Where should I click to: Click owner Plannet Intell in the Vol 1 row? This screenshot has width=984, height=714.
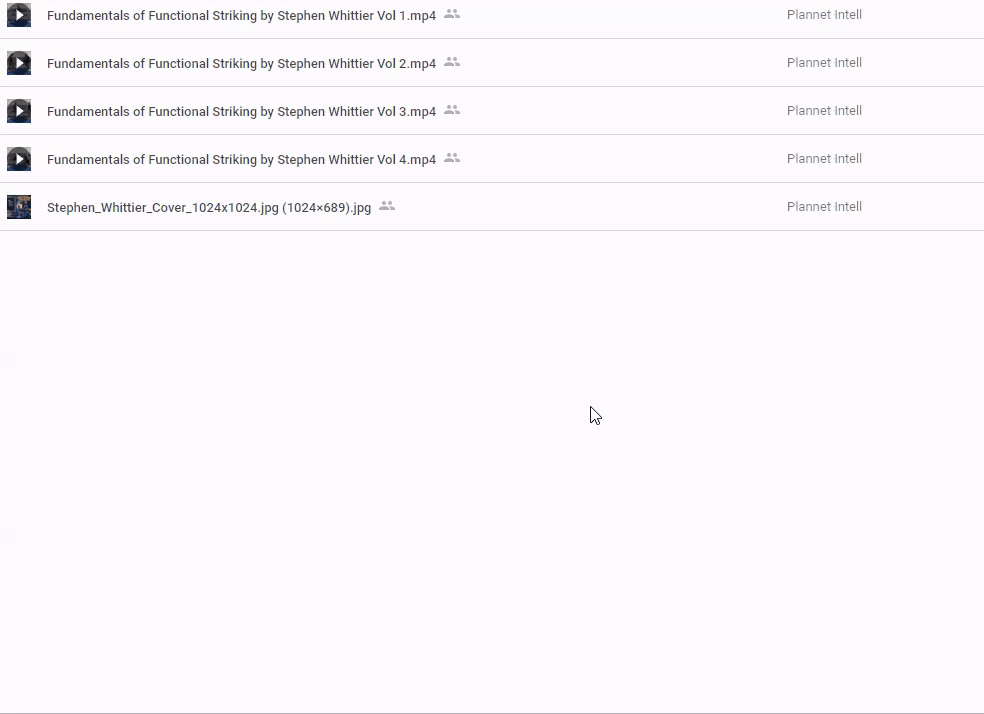pyautogui.click(x=824, y=15)
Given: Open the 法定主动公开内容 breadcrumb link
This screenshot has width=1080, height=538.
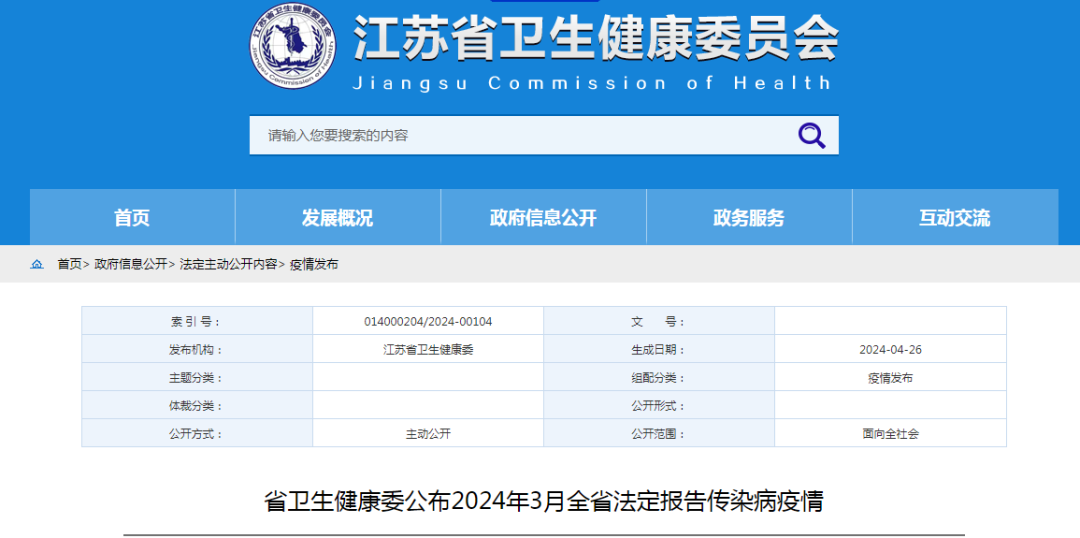Looking at the screenshot, I should (228, 264).
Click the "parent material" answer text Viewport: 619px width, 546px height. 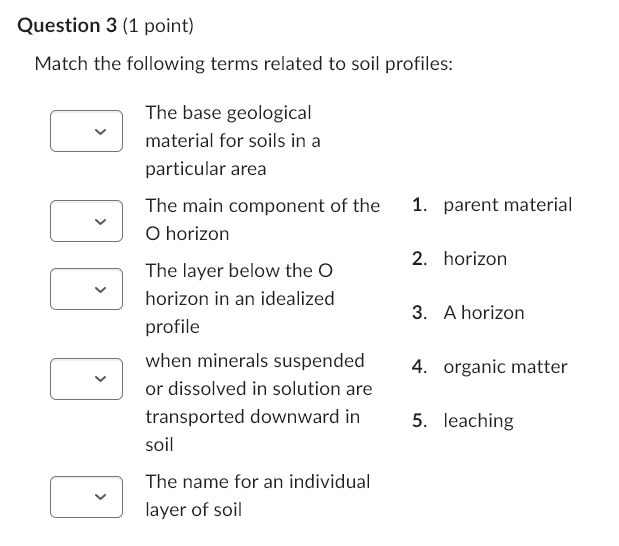(x=507, y=205)
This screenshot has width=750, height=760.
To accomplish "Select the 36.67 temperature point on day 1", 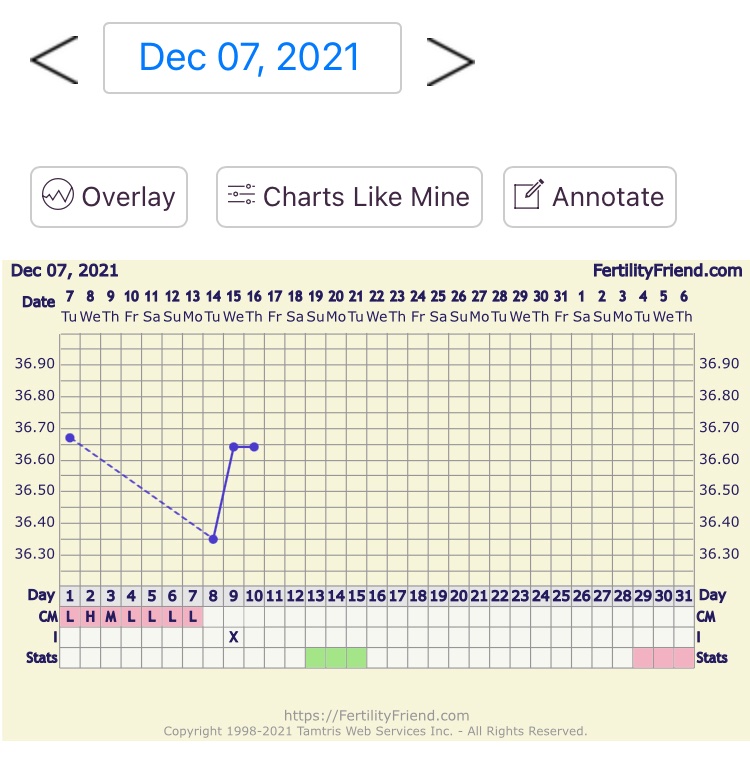I will [x=70, y=438].
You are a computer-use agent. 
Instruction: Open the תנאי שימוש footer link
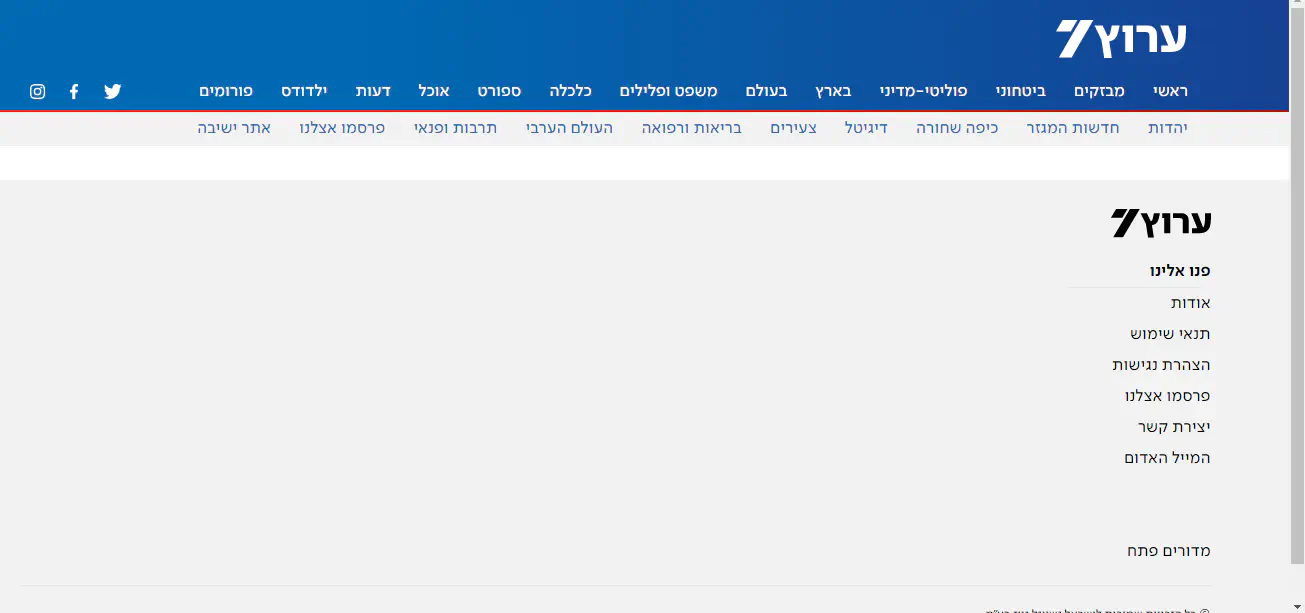pyautogui.click(x=1170, y=334)
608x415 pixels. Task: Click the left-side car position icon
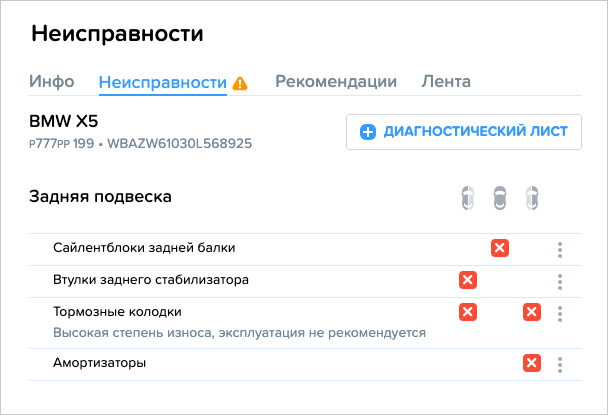click(x=468, y=198)
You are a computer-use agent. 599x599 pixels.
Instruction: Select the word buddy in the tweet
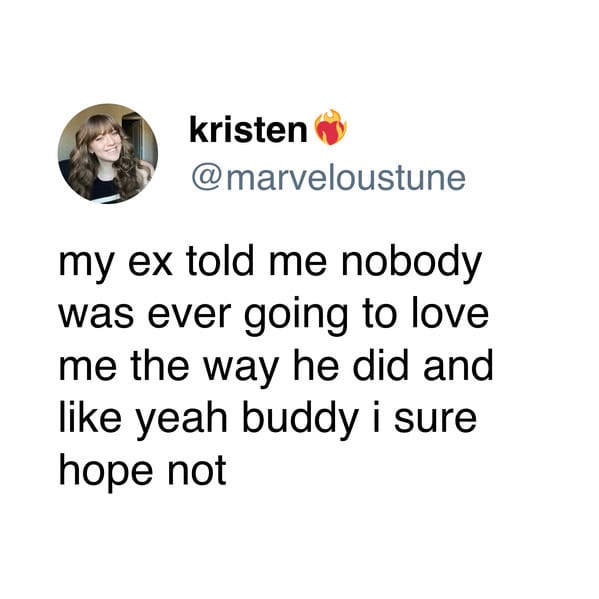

........

_Exercise goal_: Filter the material for the word "computer" and copy each matching line.

_Exercise result_:
You are a computer-use agent. 
You are a computer-use agent. 599x599 pixels.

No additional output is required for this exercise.